Problem requirements:
Each line between the one holding "Image resolution: width=532" and the end of the material below, both included, is to be transcribed word for word, with pictures left out.

****************

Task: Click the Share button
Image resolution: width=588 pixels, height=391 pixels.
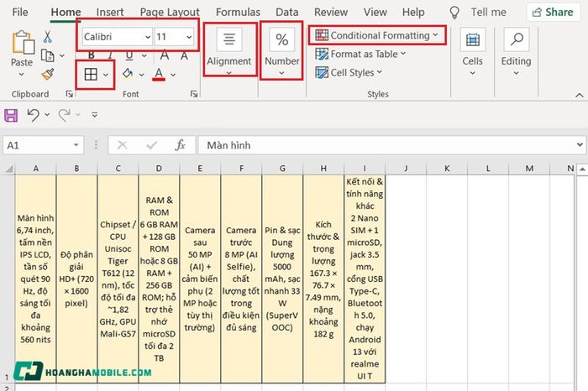Action: click(x=553, y=12)
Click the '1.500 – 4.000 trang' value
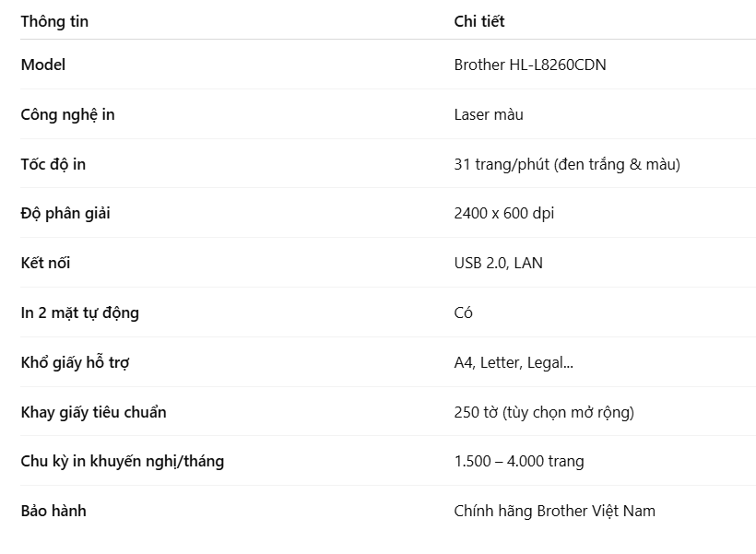The height and width of the screenshot is (554, 756). pyautogui.click(x=518, y=461)
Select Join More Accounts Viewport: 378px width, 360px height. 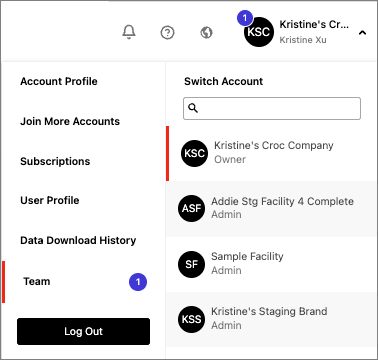(70, 121)
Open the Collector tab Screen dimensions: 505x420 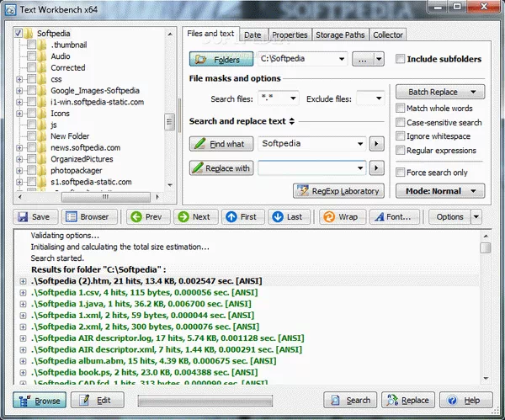387,35
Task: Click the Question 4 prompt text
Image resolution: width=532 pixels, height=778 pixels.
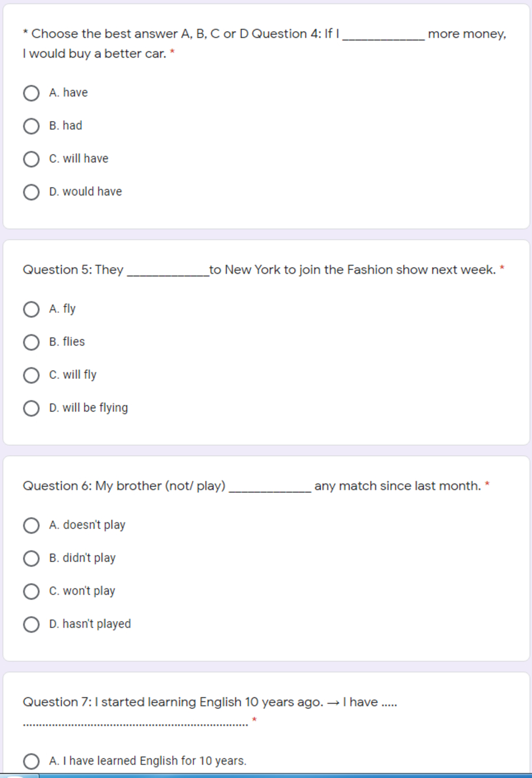Action: click(x=264, y=44)
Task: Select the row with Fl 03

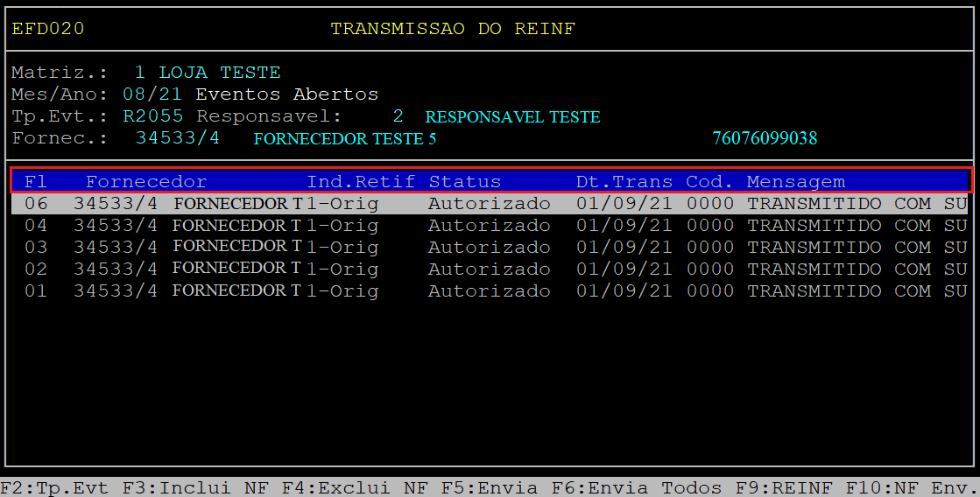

****************

Solution to this exercise:
Image resolution: width=532 pixels, height=778 pixels.
Action: click(x=264, y=44)
Task: Select the row with Fl 03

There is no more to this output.